「FAKE」:嘘と真、善と悪・・・
映画『FAKE』は、森達也監督があの事件後の佐村河内守氏とその奥さん(と愛猫)を追ったドキュメンタリー。単純に面白く目が離せませんし、メディアやら人間やら嘘と真実やら、多くのことを考えさせれれます。
マイケル・ムーアのドキュメンタリーと違って、作者のオピニオンをはっきり示す作品ではありません。森達也は戦略的にポーカー・フェイスを貫き、時には共感するふりをしたり、時にはわざと相手を挑発したりしながら、被写体の表層をはぎ取ろうと努めます。

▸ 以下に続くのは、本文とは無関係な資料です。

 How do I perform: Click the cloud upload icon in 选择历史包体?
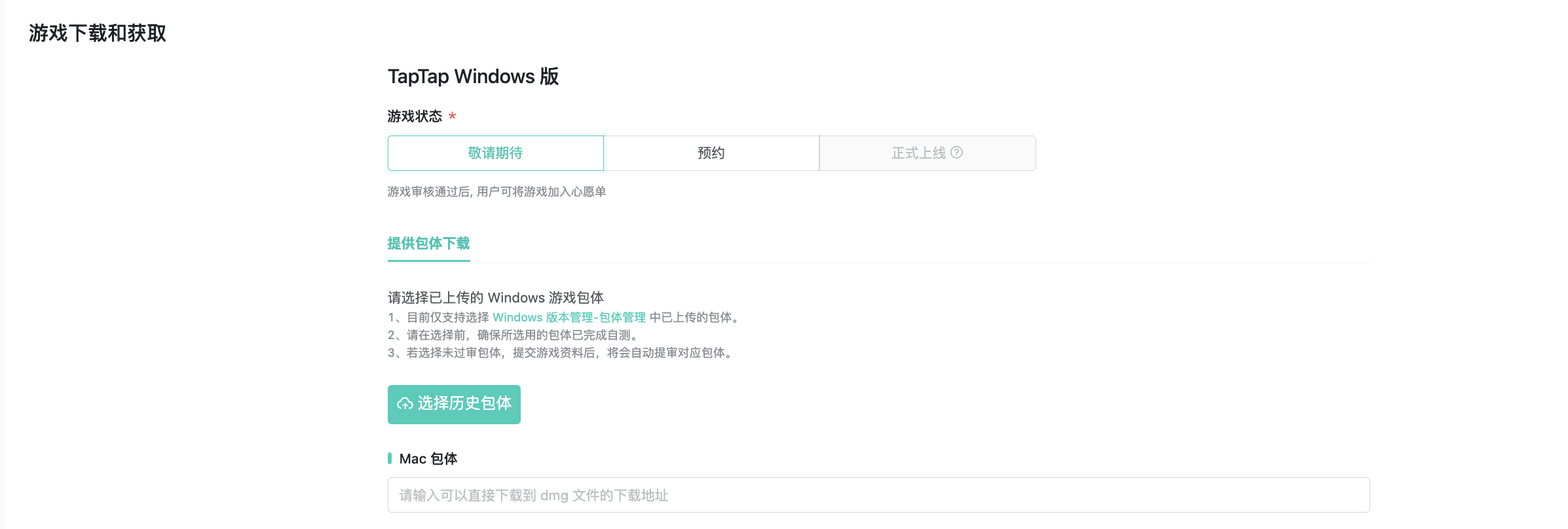pyautogui.click(x=405, y=404)
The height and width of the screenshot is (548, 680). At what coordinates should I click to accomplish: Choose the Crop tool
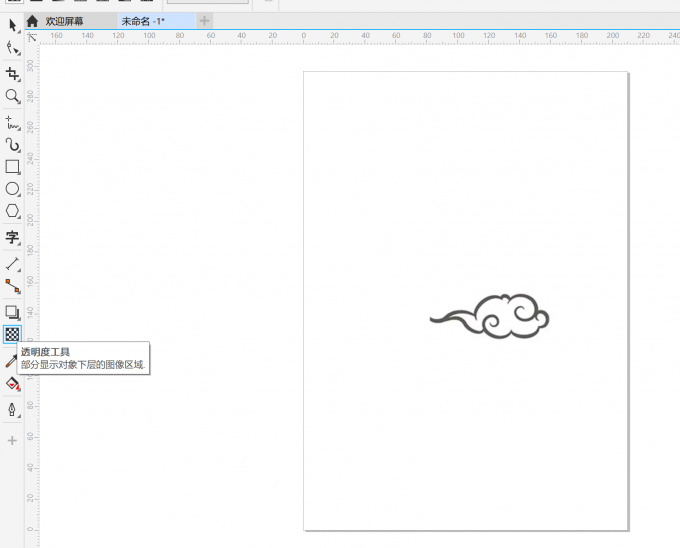pyautogui.click(x=12, y=74)
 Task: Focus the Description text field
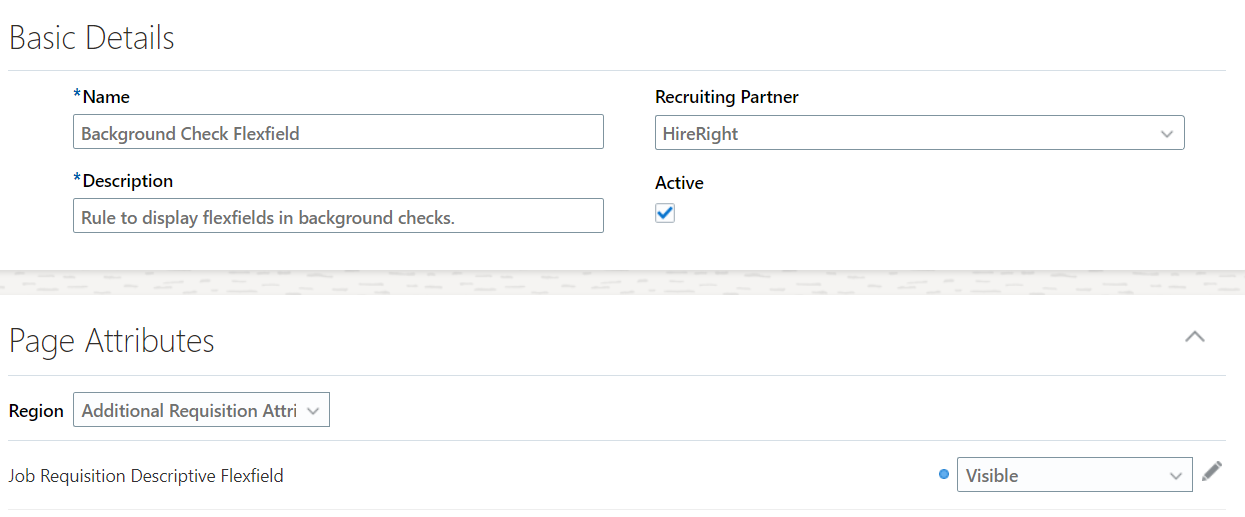point(338,217)
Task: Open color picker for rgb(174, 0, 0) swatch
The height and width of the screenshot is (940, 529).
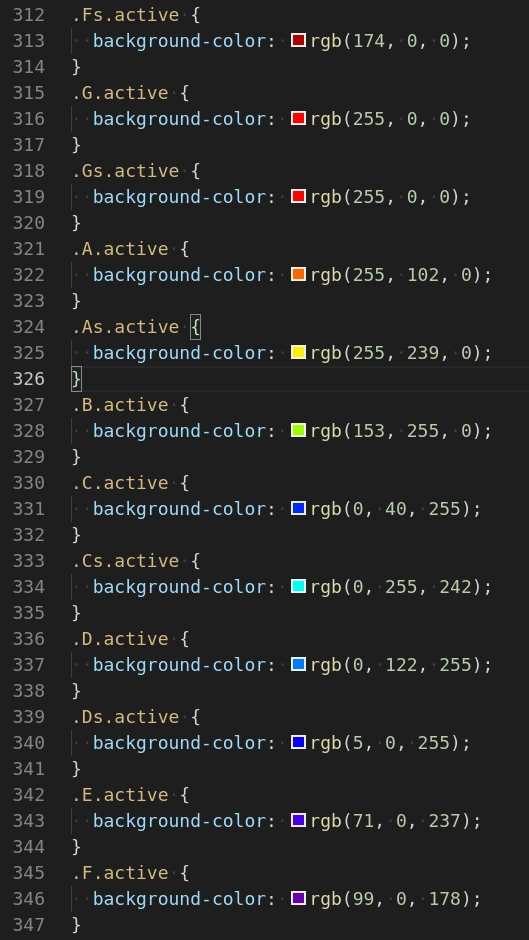Action: 298,40
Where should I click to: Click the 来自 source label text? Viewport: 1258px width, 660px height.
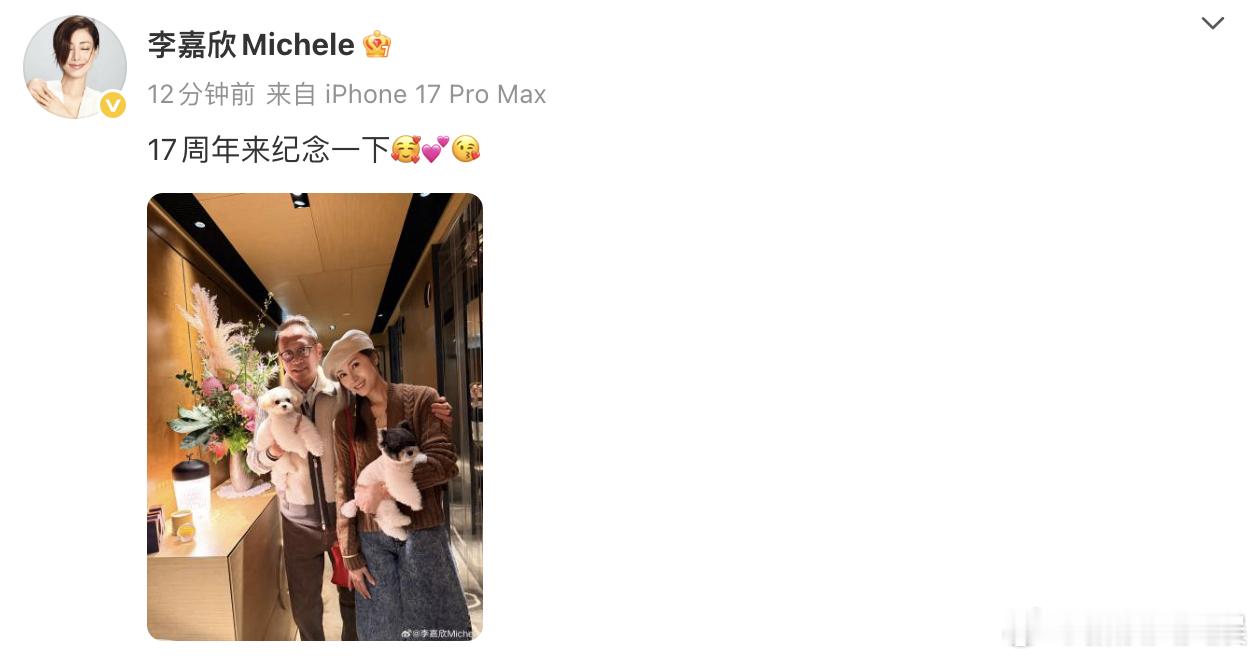coord(291,94)
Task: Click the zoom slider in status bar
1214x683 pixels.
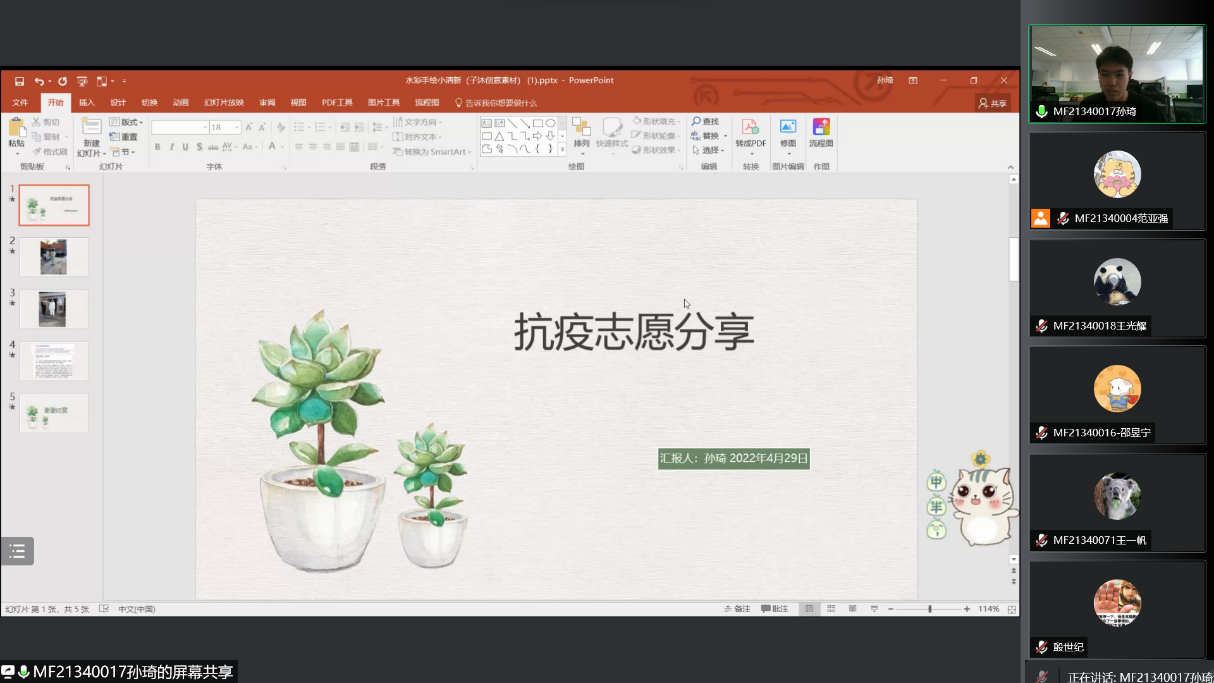Action: [x=930, y=609]
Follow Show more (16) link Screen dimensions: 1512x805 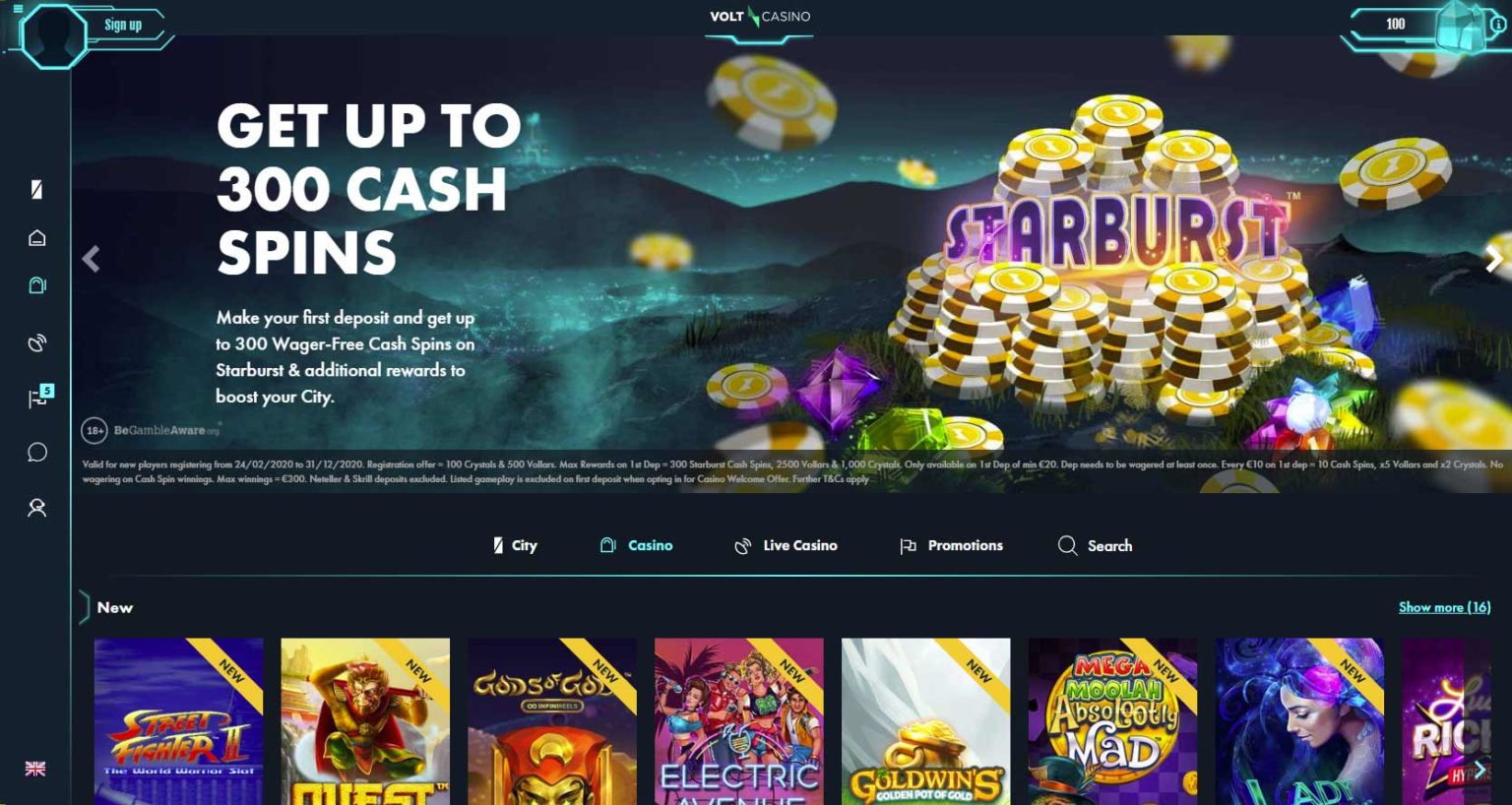click(1444, 607)
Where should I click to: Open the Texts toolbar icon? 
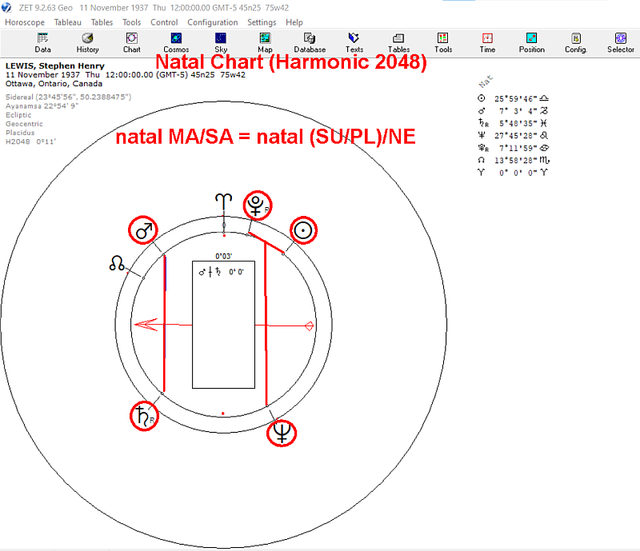pos(354,43)
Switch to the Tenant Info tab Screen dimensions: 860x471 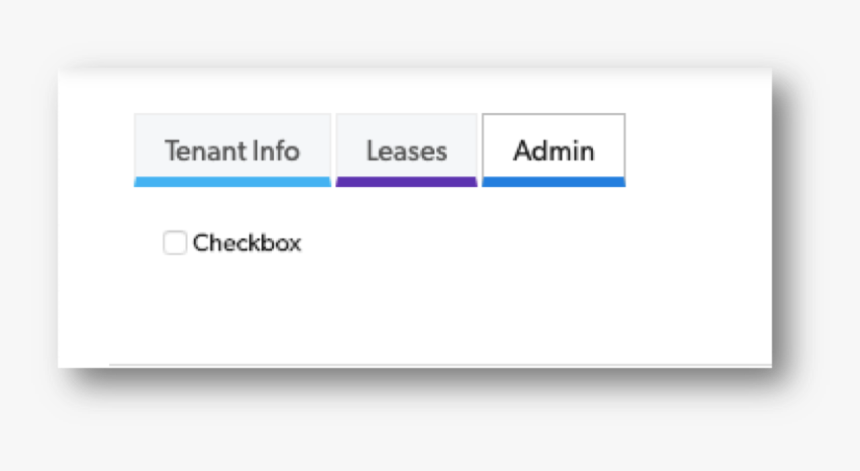click(x=232, y=150)
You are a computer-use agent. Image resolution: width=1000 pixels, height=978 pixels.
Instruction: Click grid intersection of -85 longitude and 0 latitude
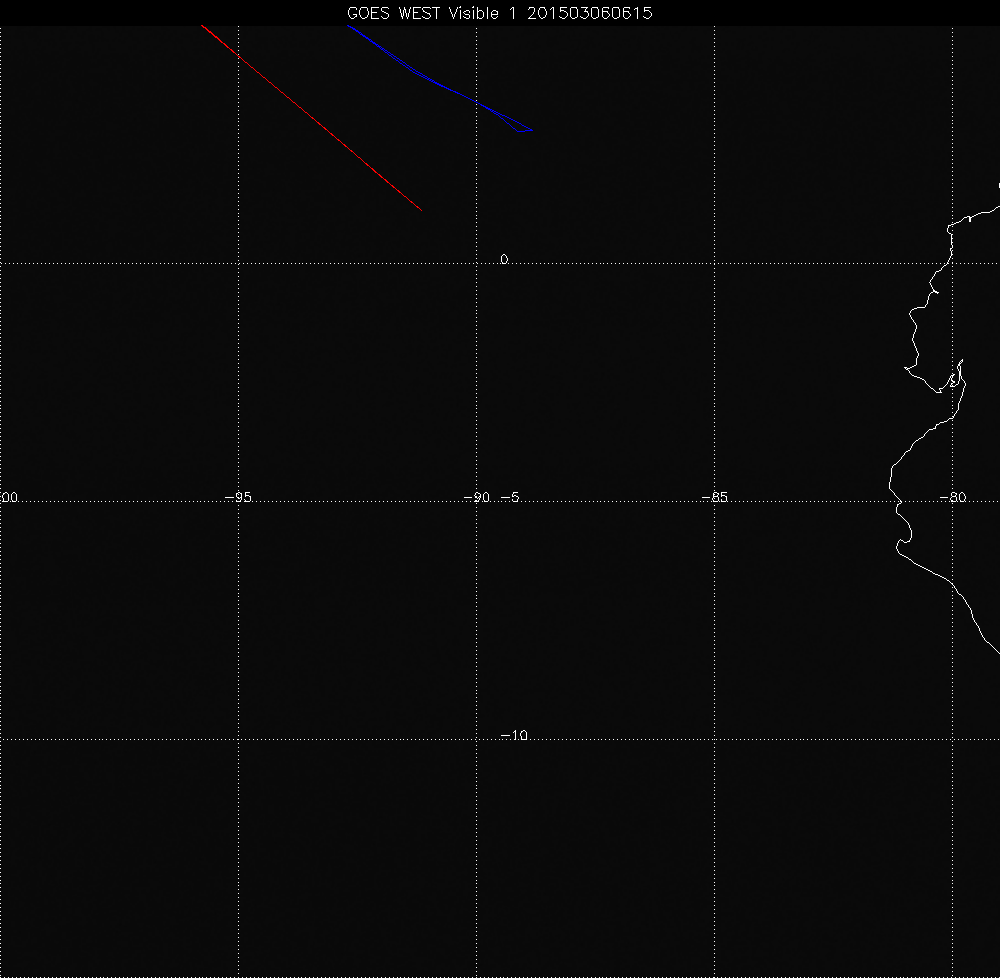(x=715, y=263)
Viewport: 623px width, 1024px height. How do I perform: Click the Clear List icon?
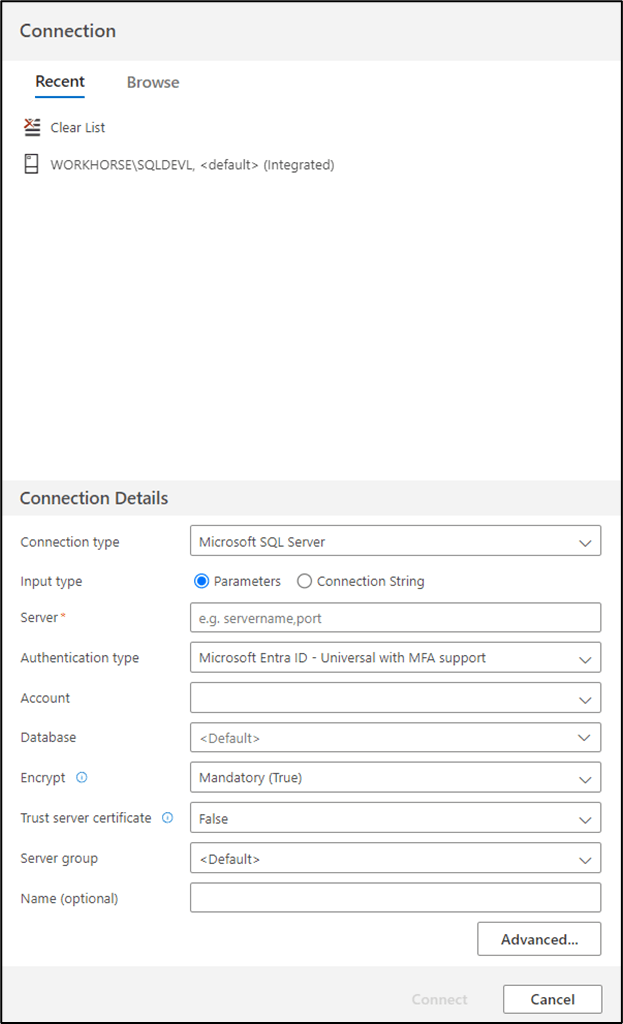pos(31,127)
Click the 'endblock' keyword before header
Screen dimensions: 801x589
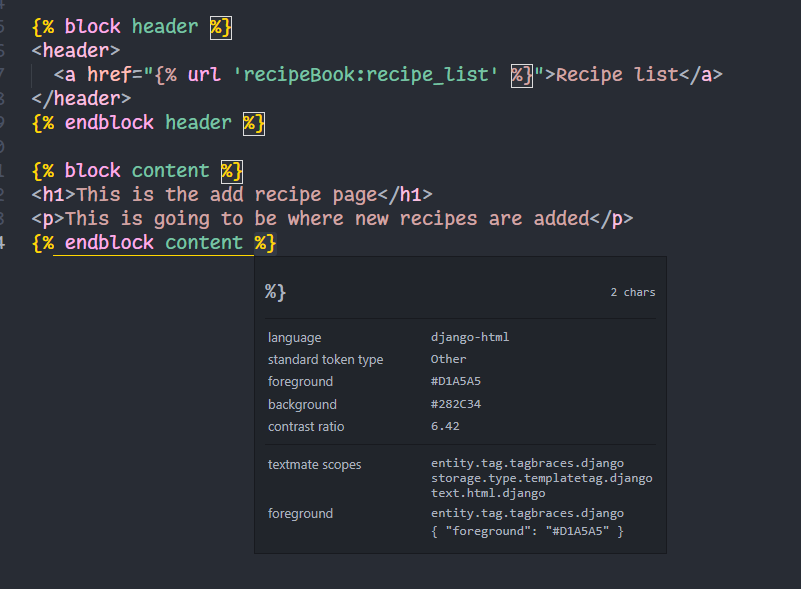tap(109, 123)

そうは言っても、森達也にとっては表層の下の真実とやらもどうでもいいことのようです。それよりももっと、人間の心の中の分からなさとか、善悪入り混ざった曖昧さとかに興味があるみたいです。我々も見ている間中、佐村河内氏の印象が善へ、悪へ、また善へ・・・と振り子のように移ろっていきます。奥さんの存在が、更にその印象を複雑化させます。そして、猫だけが全てを知っている、みたいな・・・。
ラストのクレジット後のシーンを含めて、佐村河内氏が何か嘘をついていることは明らかなのですが、その範囲がどこまでなのかはわかりません。それは、あの人にしてもこの人にしてもあなたにしても私にしても・・・という、不可思議を突き付けて映画は終わります。でも映画の外側には、まだまだ違った嘘や違った真実が隠れているわけです。メディア論以上に、そんな人間の謎を考えさせる作品になっているのです。